- **Work task**: Report all lines of the data below that hold the word "under".
Source data below:
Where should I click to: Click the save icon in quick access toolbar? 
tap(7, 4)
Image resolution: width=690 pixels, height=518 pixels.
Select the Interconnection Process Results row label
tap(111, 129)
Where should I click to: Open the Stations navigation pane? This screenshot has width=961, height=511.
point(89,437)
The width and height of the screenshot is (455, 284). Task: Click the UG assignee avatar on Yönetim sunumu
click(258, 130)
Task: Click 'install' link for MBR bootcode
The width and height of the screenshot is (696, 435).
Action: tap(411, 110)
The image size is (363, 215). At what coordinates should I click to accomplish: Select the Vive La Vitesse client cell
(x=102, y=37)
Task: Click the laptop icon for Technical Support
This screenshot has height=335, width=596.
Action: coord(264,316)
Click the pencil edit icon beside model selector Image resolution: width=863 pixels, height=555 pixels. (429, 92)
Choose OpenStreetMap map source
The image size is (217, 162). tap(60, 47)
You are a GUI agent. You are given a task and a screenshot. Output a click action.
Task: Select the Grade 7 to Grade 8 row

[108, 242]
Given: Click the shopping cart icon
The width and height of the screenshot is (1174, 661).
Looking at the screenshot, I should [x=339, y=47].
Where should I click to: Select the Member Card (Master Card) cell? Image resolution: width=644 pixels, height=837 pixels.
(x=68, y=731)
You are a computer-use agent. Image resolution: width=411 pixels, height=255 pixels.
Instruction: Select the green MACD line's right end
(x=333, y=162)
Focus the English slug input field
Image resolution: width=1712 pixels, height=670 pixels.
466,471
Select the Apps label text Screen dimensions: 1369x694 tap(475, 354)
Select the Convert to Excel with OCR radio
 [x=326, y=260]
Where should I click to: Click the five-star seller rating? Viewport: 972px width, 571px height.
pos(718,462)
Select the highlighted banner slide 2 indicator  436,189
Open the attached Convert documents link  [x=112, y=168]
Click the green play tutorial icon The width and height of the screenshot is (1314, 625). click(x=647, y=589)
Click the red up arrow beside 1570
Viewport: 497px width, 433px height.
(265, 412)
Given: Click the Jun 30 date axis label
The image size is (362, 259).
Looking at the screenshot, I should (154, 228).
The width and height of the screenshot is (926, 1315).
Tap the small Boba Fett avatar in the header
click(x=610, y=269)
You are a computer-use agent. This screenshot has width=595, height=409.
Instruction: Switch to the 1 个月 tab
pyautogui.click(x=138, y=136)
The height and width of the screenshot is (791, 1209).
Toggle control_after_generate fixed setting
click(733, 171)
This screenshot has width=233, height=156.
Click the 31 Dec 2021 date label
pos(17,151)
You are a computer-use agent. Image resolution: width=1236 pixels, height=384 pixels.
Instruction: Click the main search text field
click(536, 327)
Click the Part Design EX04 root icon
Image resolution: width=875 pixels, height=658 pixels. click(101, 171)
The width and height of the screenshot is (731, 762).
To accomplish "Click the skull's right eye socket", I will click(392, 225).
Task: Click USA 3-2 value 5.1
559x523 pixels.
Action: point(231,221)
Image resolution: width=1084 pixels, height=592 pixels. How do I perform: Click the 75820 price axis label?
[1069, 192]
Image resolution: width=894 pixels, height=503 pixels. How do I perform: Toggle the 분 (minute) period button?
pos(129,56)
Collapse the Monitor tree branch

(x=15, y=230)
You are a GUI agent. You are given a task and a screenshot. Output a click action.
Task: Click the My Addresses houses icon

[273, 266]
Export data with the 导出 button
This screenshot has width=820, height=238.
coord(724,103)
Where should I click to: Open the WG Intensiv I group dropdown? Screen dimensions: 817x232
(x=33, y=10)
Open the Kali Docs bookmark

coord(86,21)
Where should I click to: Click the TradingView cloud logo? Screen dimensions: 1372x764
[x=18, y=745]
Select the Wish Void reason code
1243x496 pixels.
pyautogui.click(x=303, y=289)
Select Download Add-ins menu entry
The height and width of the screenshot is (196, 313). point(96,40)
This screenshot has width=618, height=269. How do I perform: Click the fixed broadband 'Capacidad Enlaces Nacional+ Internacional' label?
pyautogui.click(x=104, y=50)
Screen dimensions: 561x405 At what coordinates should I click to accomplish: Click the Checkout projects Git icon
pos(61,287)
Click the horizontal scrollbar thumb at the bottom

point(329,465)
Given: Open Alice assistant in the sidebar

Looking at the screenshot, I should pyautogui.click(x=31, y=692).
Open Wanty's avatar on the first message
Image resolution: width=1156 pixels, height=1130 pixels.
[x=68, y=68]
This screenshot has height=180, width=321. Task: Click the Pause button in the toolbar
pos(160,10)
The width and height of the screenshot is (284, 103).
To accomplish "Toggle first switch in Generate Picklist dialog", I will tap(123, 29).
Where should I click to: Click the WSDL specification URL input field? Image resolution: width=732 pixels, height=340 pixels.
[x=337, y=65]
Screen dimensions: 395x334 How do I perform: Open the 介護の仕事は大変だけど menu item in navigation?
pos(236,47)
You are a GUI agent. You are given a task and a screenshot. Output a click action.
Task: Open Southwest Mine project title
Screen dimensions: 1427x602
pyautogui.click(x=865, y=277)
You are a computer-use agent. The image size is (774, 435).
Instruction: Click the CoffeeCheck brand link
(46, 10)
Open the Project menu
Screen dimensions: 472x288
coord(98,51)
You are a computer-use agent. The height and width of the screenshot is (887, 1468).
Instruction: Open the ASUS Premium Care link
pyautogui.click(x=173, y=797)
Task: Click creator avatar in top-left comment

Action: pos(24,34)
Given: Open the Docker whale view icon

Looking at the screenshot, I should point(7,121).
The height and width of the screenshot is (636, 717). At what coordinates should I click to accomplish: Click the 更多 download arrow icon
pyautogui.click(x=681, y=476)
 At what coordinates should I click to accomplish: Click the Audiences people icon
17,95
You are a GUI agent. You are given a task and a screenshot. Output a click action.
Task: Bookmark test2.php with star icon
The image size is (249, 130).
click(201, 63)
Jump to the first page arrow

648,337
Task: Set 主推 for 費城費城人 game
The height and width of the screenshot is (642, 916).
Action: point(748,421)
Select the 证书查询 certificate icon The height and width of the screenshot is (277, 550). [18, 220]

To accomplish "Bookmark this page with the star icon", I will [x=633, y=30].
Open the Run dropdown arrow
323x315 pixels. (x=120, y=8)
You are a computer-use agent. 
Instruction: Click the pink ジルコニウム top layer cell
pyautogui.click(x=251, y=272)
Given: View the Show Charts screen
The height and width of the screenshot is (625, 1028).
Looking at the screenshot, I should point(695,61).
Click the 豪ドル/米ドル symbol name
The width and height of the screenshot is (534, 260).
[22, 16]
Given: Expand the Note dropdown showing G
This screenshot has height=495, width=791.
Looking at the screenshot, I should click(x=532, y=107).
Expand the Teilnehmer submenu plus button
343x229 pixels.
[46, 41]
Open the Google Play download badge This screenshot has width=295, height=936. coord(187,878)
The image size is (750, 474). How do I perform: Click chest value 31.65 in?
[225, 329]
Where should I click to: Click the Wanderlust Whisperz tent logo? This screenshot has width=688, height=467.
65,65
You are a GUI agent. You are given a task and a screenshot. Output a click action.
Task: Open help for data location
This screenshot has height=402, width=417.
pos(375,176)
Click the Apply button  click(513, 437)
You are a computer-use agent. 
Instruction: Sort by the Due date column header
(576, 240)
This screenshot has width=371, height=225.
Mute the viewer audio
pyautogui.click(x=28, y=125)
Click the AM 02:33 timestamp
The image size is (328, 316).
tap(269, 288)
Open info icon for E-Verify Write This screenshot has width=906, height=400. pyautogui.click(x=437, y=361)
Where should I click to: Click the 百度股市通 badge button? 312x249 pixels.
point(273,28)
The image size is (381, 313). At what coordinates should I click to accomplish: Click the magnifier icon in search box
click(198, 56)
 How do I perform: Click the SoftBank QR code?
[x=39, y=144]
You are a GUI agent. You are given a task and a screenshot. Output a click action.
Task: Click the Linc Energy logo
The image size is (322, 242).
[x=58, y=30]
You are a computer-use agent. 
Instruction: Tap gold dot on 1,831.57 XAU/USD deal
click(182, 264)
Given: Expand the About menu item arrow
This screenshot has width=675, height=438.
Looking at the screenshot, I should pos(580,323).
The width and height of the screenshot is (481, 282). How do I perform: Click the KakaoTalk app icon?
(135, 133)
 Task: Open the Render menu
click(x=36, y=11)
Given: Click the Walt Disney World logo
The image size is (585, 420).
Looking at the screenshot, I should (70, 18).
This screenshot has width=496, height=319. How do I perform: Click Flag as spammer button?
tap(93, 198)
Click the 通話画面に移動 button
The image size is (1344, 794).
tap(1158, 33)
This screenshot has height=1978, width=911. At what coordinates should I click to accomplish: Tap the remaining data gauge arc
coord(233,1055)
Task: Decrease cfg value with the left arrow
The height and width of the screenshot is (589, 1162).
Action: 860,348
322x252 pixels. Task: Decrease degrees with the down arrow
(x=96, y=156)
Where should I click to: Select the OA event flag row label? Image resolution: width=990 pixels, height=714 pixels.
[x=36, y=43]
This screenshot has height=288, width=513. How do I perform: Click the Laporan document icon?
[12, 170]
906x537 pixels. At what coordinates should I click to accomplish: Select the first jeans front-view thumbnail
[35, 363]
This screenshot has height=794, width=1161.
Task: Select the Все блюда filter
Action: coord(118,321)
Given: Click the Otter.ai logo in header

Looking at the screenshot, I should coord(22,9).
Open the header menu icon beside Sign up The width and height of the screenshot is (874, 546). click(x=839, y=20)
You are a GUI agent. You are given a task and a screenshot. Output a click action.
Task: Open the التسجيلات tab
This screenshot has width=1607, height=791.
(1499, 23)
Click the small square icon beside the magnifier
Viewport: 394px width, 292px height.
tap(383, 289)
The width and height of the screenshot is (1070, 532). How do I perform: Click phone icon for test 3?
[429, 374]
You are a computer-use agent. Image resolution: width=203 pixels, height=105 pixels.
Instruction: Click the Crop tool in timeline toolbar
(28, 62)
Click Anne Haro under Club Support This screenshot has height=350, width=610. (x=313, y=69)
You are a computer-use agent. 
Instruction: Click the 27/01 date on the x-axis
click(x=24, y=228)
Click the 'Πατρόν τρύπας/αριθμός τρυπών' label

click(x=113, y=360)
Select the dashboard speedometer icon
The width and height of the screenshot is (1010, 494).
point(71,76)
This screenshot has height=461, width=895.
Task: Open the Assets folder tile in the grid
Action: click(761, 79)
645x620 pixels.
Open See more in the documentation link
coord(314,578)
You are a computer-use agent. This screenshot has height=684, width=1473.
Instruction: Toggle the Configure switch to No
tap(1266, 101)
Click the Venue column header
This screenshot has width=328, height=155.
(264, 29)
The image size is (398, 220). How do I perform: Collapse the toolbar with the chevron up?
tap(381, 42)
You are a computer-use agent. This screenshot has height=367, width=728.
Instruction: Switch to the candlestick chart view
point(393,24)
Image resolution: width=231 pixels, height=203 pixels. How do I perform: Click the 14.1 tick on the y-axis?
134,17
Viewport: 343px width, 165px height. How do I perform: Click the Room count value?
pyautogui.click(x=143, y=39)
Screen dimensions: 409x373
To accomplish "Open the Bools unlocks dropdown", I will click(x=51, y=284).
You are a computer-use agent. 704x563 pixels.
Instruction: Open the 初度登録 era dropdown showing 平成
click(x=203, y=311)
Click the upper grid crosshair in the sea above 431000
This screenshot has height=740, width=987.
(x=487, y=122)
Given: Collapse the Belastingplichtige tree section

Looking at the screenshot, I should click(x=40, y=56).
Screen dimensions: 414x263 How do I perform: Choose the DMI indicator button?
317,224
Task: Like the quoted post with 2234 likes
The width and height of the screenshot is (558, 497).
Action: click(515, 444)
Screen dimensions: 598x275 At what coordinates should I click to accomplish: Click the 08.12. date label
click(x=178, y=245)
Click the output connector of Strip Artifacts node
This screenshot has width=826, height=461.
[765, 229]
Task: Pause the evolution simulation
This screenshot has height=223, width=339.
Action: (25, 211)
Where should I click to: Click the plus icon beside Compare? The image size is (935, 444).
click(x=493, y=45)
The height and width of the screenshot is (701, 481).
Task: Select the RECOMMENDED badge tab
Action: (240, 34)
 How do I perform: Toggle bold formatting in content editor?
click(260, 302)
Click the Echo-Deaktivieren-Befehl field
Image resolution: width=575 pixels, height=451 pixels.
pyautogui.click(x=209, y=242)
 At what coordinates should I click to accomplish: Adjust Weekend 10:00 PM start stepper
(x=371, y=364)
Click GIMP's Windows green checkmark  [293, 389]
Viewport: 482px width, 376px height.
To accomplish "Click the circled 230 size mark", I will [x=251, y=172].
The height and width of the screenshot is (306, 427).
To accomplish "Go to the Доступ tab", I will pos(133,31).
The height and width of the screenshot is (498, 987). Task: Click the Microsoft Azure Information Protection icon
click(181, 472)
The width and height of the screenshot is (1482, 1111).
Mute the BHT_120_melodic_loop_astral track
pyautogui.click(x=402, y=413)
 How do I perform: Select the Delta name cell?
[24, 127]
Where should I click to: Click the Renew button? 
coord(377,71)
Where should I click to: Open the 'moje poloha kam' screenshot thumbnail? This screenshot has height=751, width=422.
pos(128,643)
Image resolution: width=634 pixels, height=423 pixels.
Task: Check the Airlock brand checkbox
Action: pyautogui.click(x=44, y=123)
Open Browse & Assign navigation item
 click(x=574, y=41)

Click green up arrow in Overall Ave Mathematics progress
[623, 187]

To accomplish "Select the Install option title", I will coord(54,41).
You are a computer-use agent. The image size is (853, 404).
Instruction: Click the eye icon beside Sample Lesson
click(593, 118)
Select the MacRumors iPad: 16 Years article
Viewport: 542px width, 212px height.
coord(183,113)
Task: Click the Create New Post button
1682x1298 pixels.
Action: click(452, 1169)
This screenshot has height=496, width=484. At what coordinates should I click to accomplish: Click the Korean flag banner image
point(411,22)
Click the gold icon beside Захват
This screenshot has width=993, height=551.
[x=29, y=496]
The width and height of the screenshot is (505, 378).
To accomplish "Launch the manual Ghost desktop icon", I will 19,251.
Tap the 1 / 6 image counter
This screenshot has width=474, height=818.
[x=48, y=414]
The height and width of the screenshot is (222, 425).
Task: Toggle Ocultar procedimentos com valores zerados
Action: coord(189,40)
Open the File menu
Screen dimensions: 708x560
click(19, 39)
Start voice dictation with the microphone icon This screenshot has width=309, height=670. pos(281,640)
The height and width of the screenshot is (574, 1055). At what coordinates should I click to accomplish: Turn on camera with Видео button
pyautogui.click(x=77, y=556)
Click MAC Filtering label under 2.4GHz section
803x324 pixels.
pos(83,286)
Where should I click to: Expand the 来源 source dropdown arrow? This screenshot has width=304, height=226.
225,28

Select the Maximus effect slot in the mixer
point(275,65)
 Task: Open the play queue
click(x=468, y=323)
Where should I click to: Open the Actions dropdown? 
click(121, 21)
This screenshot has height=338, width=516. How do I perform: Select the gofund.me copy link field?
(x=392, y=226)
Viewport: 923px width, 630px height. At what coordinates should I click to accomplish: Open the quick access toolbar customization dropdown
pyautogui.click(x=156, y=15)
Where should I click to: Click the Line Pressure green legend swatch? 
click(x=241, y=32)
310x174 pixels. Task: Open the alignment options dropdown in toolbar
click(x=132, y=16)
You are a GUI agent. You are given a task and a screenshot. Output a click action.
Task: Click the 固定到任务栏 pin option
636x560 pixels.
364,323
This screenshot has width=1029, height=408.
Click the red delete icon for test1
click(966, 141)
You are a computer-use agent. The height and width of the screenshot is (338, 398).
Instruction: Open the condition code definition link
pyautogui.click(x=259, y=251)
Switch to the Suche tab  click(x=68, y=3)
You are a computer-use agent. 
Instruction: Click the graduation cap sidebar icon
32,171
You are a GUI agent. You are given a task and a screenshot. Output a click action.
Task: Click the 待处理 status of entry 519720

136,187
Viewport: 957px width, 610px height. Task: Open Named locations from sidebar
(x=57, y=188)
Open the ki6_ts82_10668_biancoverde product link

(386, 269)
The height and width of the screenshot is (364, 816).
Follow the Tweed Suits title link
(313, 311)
End of Source data.
- **Reply to the exercise**:
Click Anne Haro under Club Support This screenshot has height=350, width=610. (x=313, y=69)
Click MAC Filtering label under 2.4GHz section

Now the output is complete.